VXLAN Multipod geographically dispersed
VXLAN Multipod Overview
Note: Since I wrote this article many years ago, VXLAN EVPN and the ASIC have evolved. You should consider this article obsolete and read the post 37 (http://yves-louis.com/DCI/?p=1588) which explains why this solution is not recommended anymore. The question now is why this post is still here? The reason is that I explained some packet walks that the reader could find helpful to understand the differences between VXLAN EVPN Multi-pod and VXLAN EVPN Multi-site.
This article focuses on the single VXLAN Multipod Fabric stretched across multiple locations as mentioned in the previous post 31 through the 1st option.
We have been recently working, with my friends Patrice and Max, during a couple of months, building an efficient and resilient solution based on VXLAN Multipod fabric stretched across two sites. The whole technical white paper is now available for deeper technical details including insertion of Firewalls, Multi-tenancy VXLAN routing and some additional tuning, and it can be accessible from here
One of the key use-case for that scenario is for an enterprise to select VXLAN EVPN as the technology of choice for building multiple greenfield Fabric PoDs. It becomes therefore logical to extend the VXLAN overlay between distant PoDs that are managed and operated as a single administrative domain. Its deployment is just a continuation of the work performed to roll out the fabric PoDs, simplifying the provisioning of end-to-end Layer 2 and Layer 3 connectivity.
Technically speaking, and thanks to the flexibility of VXLAN, we could deploy the overlay network on top of almost any forms of Layer 3 architecture within a datacenter (CLOS, Multi-layered, Flat, Hub&Spoke, Ring, etc.), as long as VTEP to VTEP communication is always available, and obviously a CLOS (Spine & Leaf model) architecture is being the most efficient.

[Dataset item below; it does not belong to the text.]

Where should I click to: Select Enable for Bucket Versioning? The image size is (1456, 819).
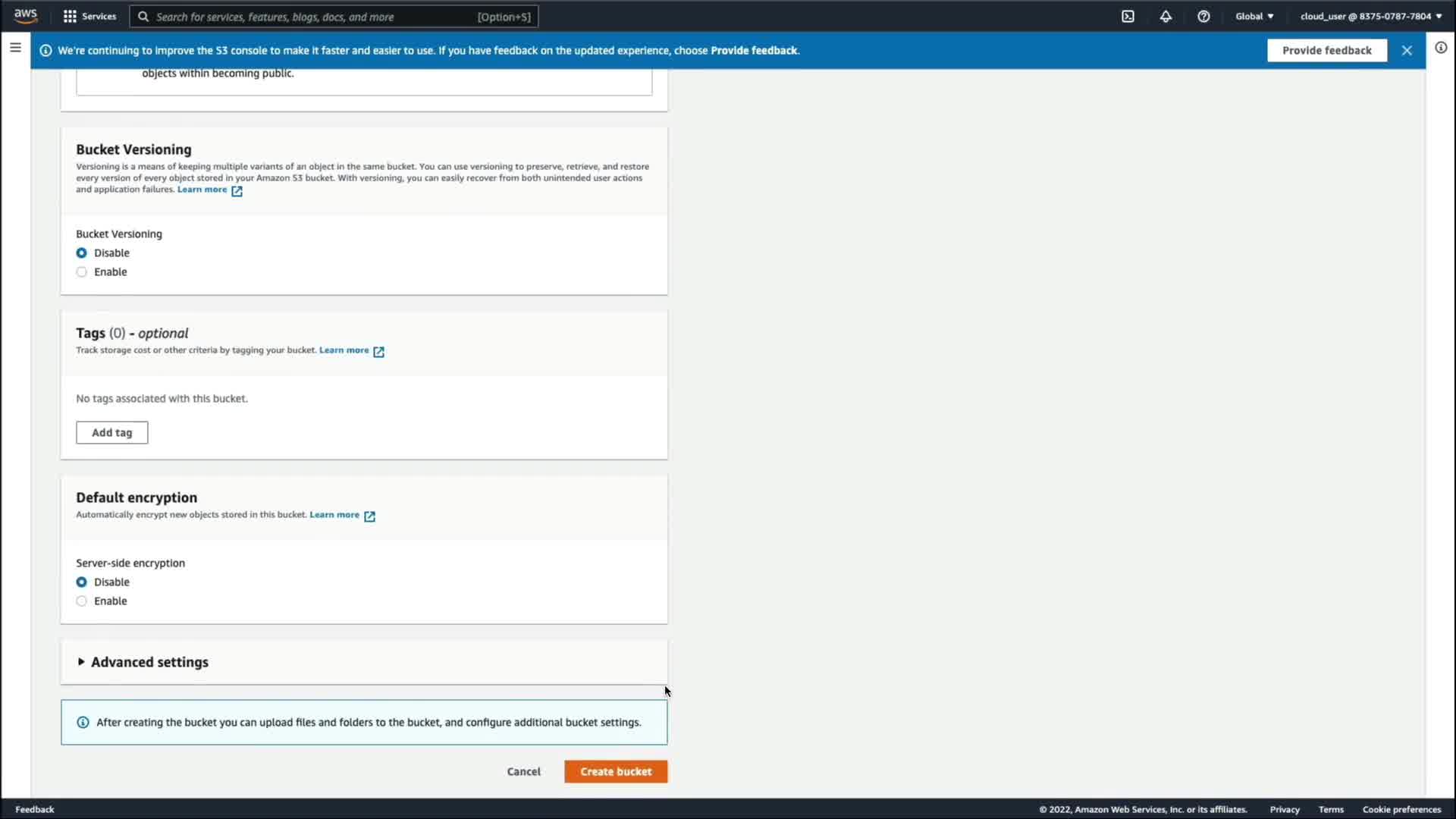coord(82,272)
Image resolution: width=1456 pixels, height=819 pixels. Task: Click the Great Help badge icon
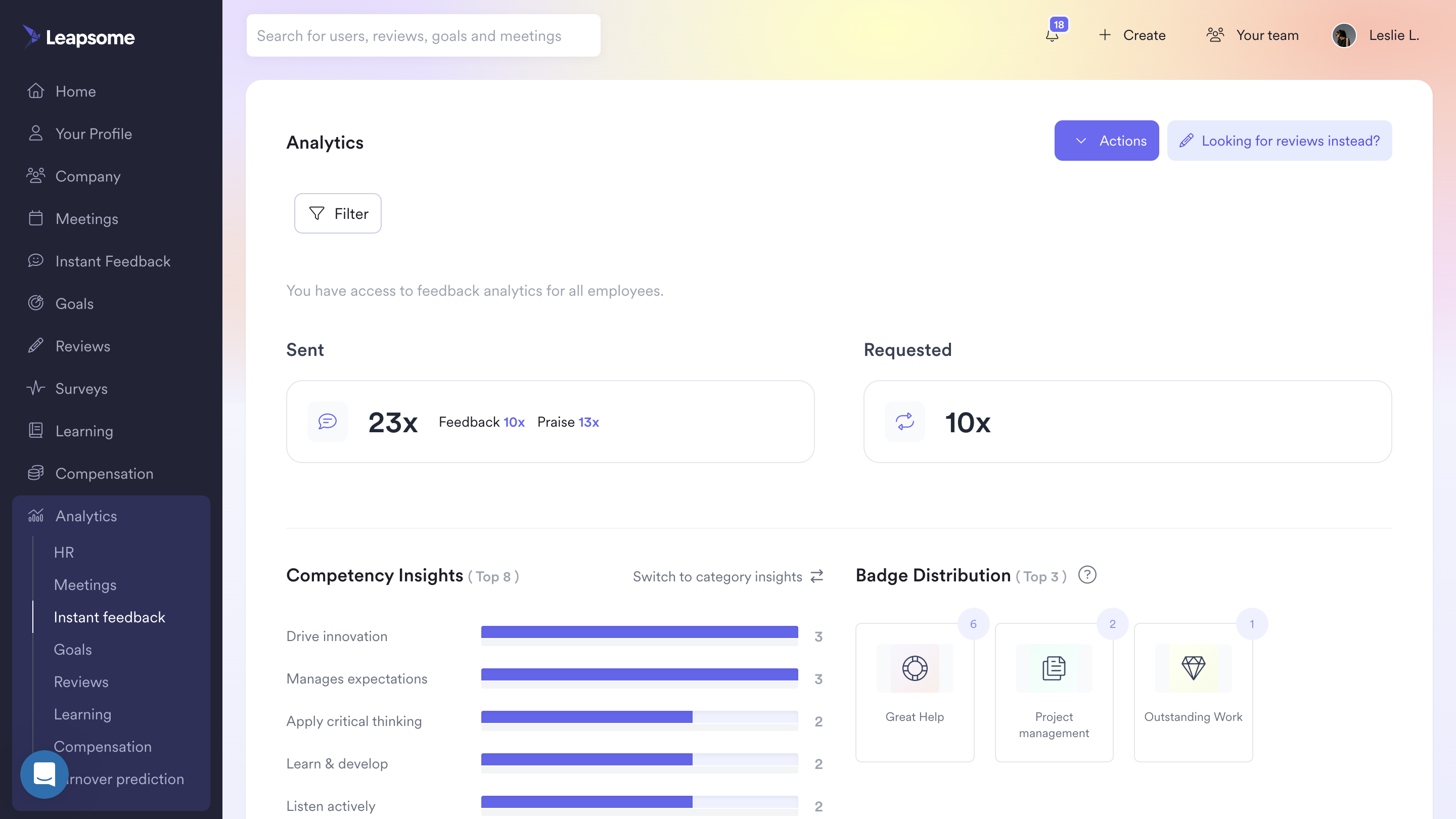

- [Q] However, can we afford to stretch the VXLAN fabric across distant locations as a single fabric, without taking into consideration the risks of loosing the whole resources in case of a failure?
- [A] The answer mainly relies on the stability and quality of the fiber links established between the distant sites. In that context it is interesting to remind that most of DWDM managed services offer an SLA equal to or lower than 99.7%. Another important element to take into reflection is how much the control plane can be independent from site to site, reducing the domino effect caused by a breakdown in one PoD.
Anyhow, we need to understand how to protect the whole end-to-end Multipod fabric to avoid propagating any disastrous situation in case of a major failure.
Different models for extending multiple PoD across a single logical VXLAN fabric are available. Each option relies on how the Data plane and Routing Control Plane are stretched or distributed across the different sites to separate the routing functions as well as the placement of the transit layer 3 nodes used to interconnect the different PoDs.
From a physical approach, the transit node connecting the WAN can be initiated using dedicated Layer 3 devices, or leveraged from the existing leaf devices or from the spine layer. Diverse approaches exist to disperse the VXLAN EVPN PoDs across long distances.
We can’t say there is one single approach to geographically dispersed the fabric PoDs among different location. The preferred choice should be taken according to the physical infrastructure including distances and physical transport technology, the enterprise business and service level agreement as well as the application criticality levels with the Pros & Cons for each design.
What we should keep into consideration is the following (non exhaustive list, though):
- For VXLAN Multipod purposes, it is important that the fabric learns the endpoints from both sites using a control plane instead of the basic flood & learn.
- The underlay network intra-fabric and inter-fabrics is a pure Layer 3 network used to handle the overlay tunnel transparently.
- The connectivity between sites is initiated from a pair of transite layer 3 nodes. The transit device used to interconnect the distant fabrics is a pure layer 3 routing device.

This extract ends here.